The Least Amount of Administrative Effort

Anyone who has ever decided to take a Microsoft certification knows how utterly evil and soul-consuming those tests and their dastardly trick questions can be. They don't want you to learn the information. They want you to fail. And then cry.

But that's not why I'm here today. While studying for this brain-sucking torture session test, I've noticed a theme in the hordes of practice questions I've been answering. A the end of almost every question, the grand people at Microsoft want you to accomplish the task with "the least amount of administrative effort." I always took this statement for granted. Obviously, if I'm going to do something, I'll do it in the least amount of steps possible. But the more I think about, the more I realize that the IT people are the only people that get paid to encourage laziness. Seriously, what other industry rewards lack of effort? In a world where everyone is pushed to try harder, if I'm trying hard, I'm obviously doing something wrong! Worded differently, each Microsoft question could have said "How is this problem solved, and how will you do it without ever getting out of your chair or picking up a phone?" And that's exactly what IT shops around the world are striving to achieve. We just implemented a remote desktop application (called Dameware) that allows us to look, change, and edit, all kinds of things on users' PC's without them ever knowing. That means we don't have to call them, we don't have to schedule around their meetings, and we don't have to deal with their PC illiteracy ("I'm looking at my keyboard, and I don't see the start button"). And we were applauded for finding and implementing this software.

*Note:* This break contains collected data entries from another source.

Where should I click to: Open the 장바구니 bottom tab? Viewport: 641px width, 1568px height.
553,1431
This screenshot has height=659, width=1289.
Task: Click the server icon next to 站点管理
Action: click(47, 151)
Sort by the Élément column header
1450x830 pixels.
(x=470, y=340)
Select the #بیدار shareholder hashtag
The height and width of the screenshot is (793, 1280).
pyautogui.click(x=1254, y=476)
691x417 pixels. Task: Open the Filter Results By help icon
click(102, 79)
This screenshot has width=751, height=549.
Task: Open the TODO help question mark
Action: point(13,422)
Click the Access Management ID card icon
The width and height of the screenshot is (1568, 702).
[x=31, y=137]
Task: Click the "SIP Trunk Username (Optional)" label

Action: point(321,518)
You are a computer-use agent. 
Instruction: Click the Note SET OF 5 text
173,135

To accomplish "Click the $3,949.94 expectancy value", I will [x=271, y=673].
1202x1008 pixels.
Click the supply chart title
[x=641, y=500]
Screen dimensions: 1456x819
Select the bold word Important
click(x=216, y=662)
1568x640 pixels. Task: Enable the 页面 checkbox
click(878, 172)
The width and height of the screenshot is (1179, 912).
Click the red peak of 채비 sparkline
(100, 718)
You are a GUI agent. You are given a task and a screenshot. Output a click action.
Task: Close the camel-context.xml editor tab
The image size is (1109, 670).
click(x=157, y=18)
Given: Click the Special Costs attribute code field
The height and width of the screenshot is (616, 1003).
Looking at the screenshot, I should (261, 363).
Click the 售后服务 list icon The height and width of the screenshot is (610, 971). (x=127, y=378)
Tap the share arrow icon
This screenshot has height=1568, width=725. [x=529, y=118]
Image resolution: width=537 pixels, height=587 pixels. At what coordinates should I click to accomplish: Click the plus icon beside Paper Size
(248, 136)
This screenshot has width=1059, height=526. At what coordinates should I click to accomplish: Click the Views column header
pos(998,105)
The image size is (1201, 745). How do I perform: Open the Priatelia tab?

Ironically, it's that same laziness that makes us IT guys stressed out and overworked. You see, we've fallen into the same trap that all technological innovation falls into. If I can kill two birds with one stone, I'll just be expected to kill more birds. If it takes an hour to fix an issue instead of two, then I'll just give you another issue to fix. That's why we now have 6 Desktop Support staff for 800 users. When I first started this job, I found a way to shorten a one and a half hour software installation to ten minutes. I was proud of myself, people were happy with the solution, and all was well in the world. Problem is, now we just get more of that software to install in a shorter amount of time.

So, maybe this "laziness doctrine" of IT isn't really accurate. It's really an "efficiency doctrine". You see, the other way to reword the Microsoft question is "How do I solve this problem, and how do I do it in the least amount of time so that the company saves money in man-hours, and I can quickly and efficiently go on to the next problem?"

This really just proves the point that people have been making for decades. Technology designed to make our lives easier is really just making us responsible to do more work. For each advance that improves our quality of life, we make it harder for ourselves to take time time and enjoy those advances. I think this is what drives the gadget movement. Admiring the latest gadget takes our minds away from the notion that in all actuality, technology makes our lives harder. The Blackberry that was going to organize your life and let you spend more time away from the computer is now a ball-and-chain extension of your work computer. Your multi-tasking speed demon PC was supposed to enable you to get things done faster is now requiring you to squeeze even more work out of your busy schedule, making you stay at work later.

I'm not going to leave you with an open-ended question of whether technology is good or bad. That one's been thrown around for ages. I have answers.

Technology is good. This trap that we find ourselves in - completely escapable. It's really all about staying ahead of the curve. The ones who adopt and adapt to technological innovation early and well will always appreciate the freedom that the technology brings. When the curve catches up and the manager is giving you more work, the real technology leaders are already finding a way to make that new benchmark easier to complete (with the least amount of administrative effort). The people that adopt the advances for the pure enjoyment of it, because they thrive on it, and because they understand the true value of advanced technology, those people are the ones sitting back in their office chair, finished, with time to spare because they took the time to learn the new Windows tweaks or that new Excel feature that made their lives just a little bit easier.

So, my answer is that technology benefits those who embrace it. If you let technology come and go, and take the advances for granted, you're doomed to be trapped by it, instead of liberated.

Now, I need to get my lazy butt of this chair and study for test...

with the least amount of administrative effort.

1 comment:

Benjamin said...

I hate Microsoft tests... That's all I really have to say.